The similarities between so-called classical synchronization and quantum entanglement is not lost on some of the emergent, self-similar behavior, that exists in these systems. This can be seen in the systems themselves, separately. Perturbations in quantum systems lead to discontinuities that can lead to decoherence however systems of entangled quantum oscillators can also display error-correction in certain topological states, such as toric and/or surface codes. Classical systems meanwhile display so-called chimera states that exist as a "phase state" between order and disorder to an extent that these states can actually steer a self-organised system back from a chaotic edge and maintain itself durable.
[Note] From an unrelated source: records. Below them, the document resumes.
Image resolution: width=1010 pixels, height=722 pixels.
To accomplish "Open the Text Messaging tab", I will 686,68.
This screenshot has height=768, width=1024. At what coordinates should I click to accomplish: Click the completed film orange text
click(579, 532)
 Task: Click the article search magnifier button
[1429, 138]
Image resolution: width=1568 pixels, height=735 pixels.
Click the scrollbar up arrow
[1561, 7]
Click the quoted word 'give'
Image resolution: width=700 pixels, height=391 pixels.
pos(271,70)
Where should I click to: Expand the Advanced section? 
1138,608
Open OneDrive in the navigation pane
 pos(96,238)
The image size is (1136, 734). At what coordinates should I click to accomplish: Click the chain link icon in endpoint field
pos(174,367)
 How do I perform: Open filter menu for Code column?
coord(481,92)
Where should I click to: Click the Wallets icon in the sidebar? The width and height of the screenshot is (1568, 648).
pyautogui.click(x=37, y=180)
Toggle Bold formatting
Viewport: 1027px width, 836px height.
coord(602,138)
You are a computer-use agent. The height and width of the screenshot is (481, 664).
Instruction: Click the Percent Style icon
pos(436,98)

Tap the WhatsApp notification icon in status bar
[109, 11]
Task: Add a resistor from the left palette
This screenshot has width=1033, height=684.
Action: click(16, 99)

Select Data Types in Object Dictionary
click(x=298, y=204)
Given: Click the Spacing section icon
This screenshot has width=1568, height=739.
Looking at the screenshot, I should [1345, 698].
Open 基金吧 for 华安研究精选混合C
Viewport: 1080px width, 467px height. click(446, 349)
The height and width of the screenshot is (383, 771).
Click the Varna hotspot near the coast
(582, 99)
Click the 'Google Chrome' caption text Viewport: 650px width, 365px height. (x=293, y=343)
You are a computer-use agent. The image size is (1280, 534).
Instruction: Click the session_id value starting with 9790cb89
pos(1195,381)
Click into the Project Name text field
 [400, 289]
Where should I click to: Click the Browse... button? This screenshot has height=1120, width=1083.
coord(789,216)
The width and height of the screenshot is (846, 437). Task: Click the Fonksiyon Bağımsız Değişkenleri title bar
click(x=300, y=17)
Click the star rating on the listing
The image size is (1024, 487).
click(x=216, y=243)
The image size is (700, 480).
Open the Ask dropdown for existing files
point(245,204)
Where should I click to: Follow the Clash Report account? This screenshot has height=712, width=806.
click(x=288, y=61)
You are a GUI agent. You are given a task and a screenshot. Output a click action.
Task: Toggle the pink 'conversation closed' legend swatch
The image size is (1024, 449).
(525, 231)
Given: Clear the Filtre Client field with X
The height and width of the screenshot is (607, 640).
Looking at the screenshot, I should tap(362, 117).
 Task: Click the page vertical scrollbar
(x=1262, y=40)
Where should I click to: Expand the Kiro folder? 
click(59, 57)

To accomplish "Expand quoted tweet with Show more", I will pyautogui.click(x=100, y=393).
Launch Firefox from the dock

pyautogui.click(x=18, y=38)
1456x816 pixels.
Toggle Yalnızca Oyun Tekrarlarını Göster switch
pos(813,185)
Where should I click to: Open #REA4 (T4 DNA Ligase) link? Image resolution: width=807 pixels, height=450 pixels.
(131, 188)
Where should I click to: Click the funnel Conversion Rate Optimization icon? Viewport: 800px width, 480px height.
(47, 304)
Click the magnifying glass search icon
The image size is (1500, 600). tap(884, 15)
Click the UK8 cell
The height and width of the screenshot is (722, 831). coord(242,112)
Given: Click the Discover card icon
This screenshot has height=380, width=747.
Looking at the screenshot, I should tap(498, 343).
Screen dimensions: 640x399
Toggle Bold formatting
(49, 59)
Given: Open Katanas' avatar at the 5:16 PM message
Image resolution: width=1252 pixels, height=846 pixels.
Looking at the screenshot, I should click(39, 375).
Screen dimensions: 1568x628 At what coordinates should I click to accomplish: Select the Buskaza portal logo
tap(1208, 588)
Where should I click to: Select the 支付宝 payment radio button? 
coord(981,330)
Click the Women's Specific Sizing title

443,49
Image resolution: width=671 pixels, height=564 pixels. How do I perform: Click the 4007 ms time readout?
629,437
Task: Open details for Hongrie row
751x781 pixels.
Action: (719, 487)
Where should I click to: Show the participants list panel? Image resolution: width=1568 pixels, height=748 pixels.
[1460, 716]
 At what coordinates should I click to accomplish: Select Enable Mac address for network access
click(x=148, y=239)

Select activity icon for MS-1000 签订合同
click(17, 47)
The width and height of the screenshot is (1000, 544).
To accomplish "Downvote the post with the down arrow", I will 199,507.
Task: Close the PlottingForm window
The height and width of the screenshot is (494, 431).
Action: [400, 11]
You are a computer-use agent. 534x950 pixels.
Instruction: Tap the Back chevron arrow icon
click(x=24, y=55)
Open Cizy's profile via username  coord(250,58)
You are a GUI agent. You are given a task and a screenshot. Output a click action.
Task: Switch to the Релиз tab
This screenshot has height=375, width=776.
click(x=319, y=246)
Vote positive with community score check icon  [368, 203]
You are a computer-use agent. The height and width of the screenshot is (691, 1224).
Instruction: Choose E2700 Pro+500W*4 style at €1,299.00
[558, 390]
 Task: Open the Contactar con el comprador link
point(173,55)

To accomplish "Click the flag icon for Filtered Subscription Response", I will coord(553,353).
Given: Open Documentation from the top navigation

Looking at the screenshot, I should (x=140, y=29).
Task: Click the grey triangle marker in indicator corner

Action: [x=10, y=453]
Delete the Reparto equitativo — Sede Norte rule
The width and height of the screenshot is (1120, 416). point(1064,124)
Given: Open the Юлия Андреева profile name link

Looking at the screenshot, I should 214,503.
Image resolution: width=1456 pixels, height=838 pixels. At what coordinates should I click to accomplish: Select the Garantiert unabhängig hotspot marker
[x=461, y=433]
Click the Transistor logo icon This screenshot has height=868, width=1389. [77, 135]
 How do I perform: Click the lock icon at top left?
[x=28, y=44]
I have explored these concepts in a previous video:
However here I wish to showcase some of the actual simulations I've done with software and hardware which does not necessarily take us into using the exotic systems found in a quantum optics lab.
Metaheuristic algorithms meanwhile that port and parse some of the measurement spaces found in quantum systems, i.e. the Poincare/Bloch/Riemann Sphere and represent them as "squashed" pseudo-quantum states represented as HSV values say can nevertheless display some of the "quantumness" which can be described using, among other things, the path integral formalism of quantum mechanics and even resembles the behavior of real-world quantum states of matter such as entangled networks, Bose-Einstein condensates, currents and flows of Cooper pairs in superconductors etc.
From all of this we could very well as, are all of these variations on a common physical theme? Another question we could ask in this research is, at what scale does entanglement end and synchronization begin and vice versa?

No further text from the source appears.